It’s usually negligible. Ideally, you just want the impedance and capacitance to be as low as possible. Most cable is 0.04 to 0.02 ohms per foot, not enough to matter for most headphone cable lengths.
Also, the cable is in series with the headphone, so using your example, if you had a 10ohm cable and a 300 ohm headphone, you would have a 310 ohm load on the circuit. (Any cable giving you 10ohms better be 100’ long…) If you replaced that with a .5ohm cable (about 15 feet of Mogami quad), you’d have 300.5 ohms.
The difference in power delivered to the headphone is very small, and you may not even notice a change in volume between the two.
Does anyone have a good source and recommendation for the really good mini xlrs like ZMF? I’d like to try making a couple of Hart type interconnects. Handy little buggers.
Go to Markertek and search for 4 pin mini female xlr’s. If you are building pigtails, you will want to look for both male and female versions. Switchcraft, Rean (Neutrik) and other companies make them.
Best can be tricky, I like the way the Rean are marked and I have never had one fail. I have also used Switchcraft and Amphenol I believe and those are excellent parts. On most of my headphone cables I use pigtails so I can change out 1/4 inch, 3.5 mm, and four pin XLR connectors without having to disconnect from the headphones each time. I run a company and we have sent out thousands of custom cables using those three companies with excellent results.
The Furutech connectors are better made, easier to work with, and are more compact (thus don’t stick into your shoulder if you tilt your head with your headphones on).
But you do you. They are expensive, and I get why people may not want to go that way. The Rean are perfectly usable.
The only thing I don’t understand is why rhodium is built up so much. Wouldn’t having copper or even gold be better for conductivity?
Rhodium is very low in that degree
Rhodium (and other less-conductive than copper or silver materials) are used because a) it’s hard and b) it doesn’t oxidize (or at least, does so with such little reactivity that the effects are irrelevant).
Copper oxide, which forms naturally on any untreated copper surface over time is a much worse conductor (technically an insulator) than gold or Rhodium. So either you regularly clean your connectors, or fairly quickly the copper becomes a worse conductor at the point of interface.
That said, we’re talking about so little of it that as a plating on a connector it that the difference in conductivity is irrelevant.

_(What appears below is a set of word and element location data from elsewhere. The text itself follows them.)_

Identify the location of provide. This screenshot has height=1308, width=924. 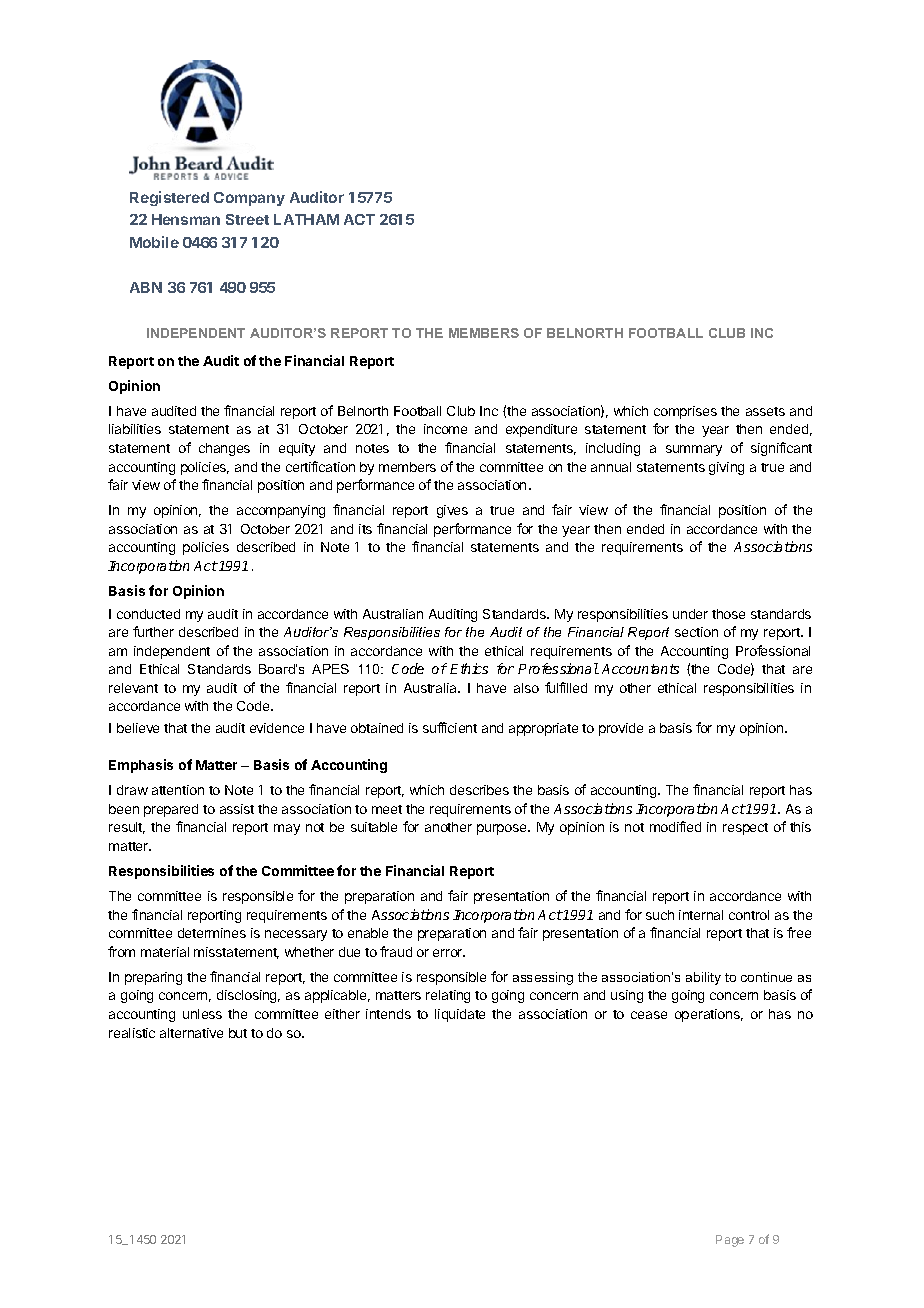
(621, 729).
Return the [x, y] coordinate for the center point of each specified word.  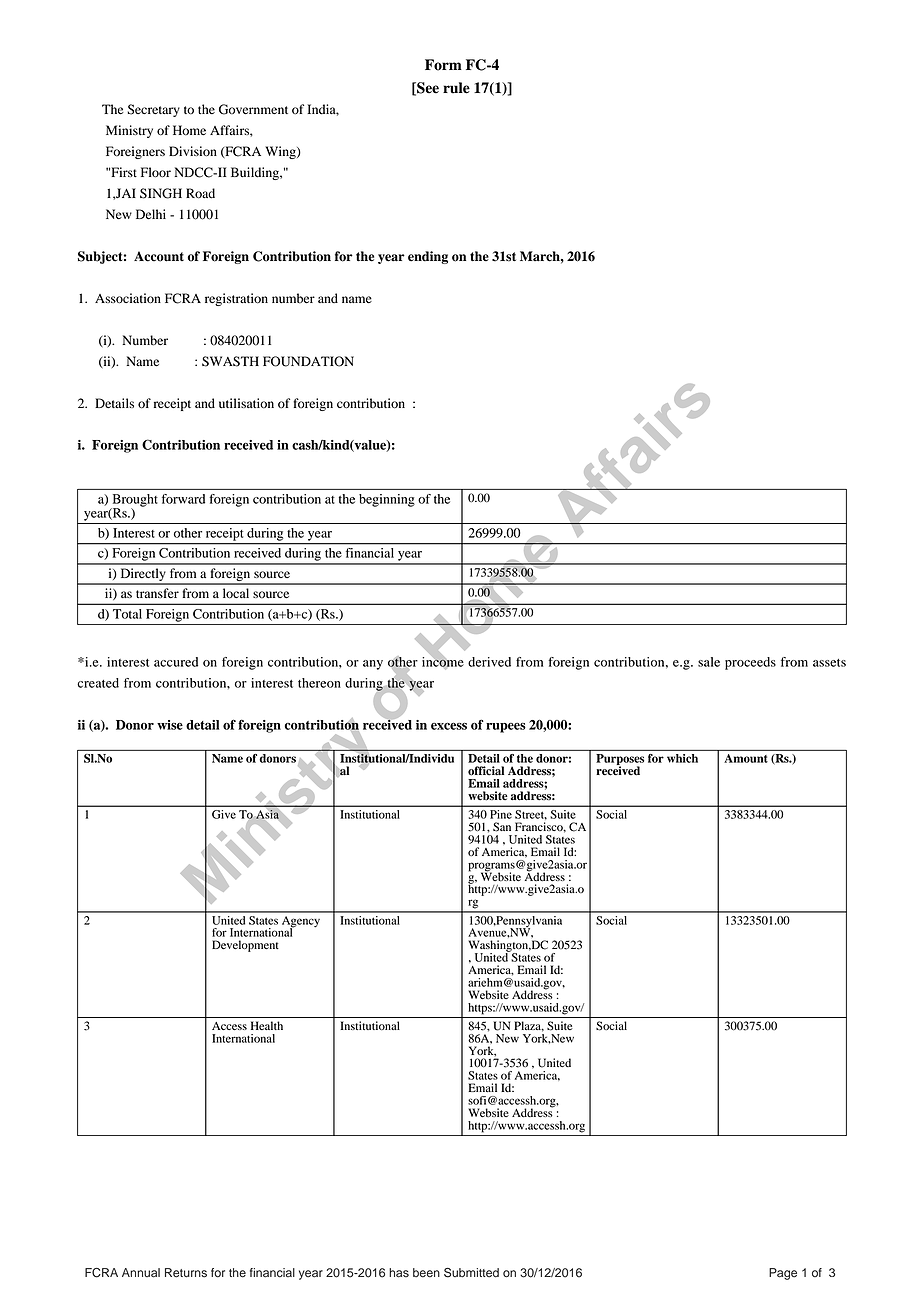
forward [183, 499]
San [502, 827]
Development [245, 946]
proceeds [750, 663]
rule [456, 88]
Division [193, 151]
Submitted [471, 1273]
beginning [387, 500]
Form [443, 65]
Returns [186, 1273]
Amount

Again, the practical effects on conductivity are largely immaterial. The change in resistance over a half inch, while large in % terms is actually meaningless (or at least lost in the weeds) when considering the overall assembly.
You want to see poor conductivity, look at the ratings for most common solders! (You’re talking 1/10th of that of simple copper).
How about using straight silver? Would that be hard? I didn’t know that it would not stop the conductivity by a lot. I always assumed it was a dam in a river having a lower metal in the connector
Silver is too soft/malleable to use for the connectors themselves and as a plating and will ablate quickly. It is also worse than copper in terms of oxidization.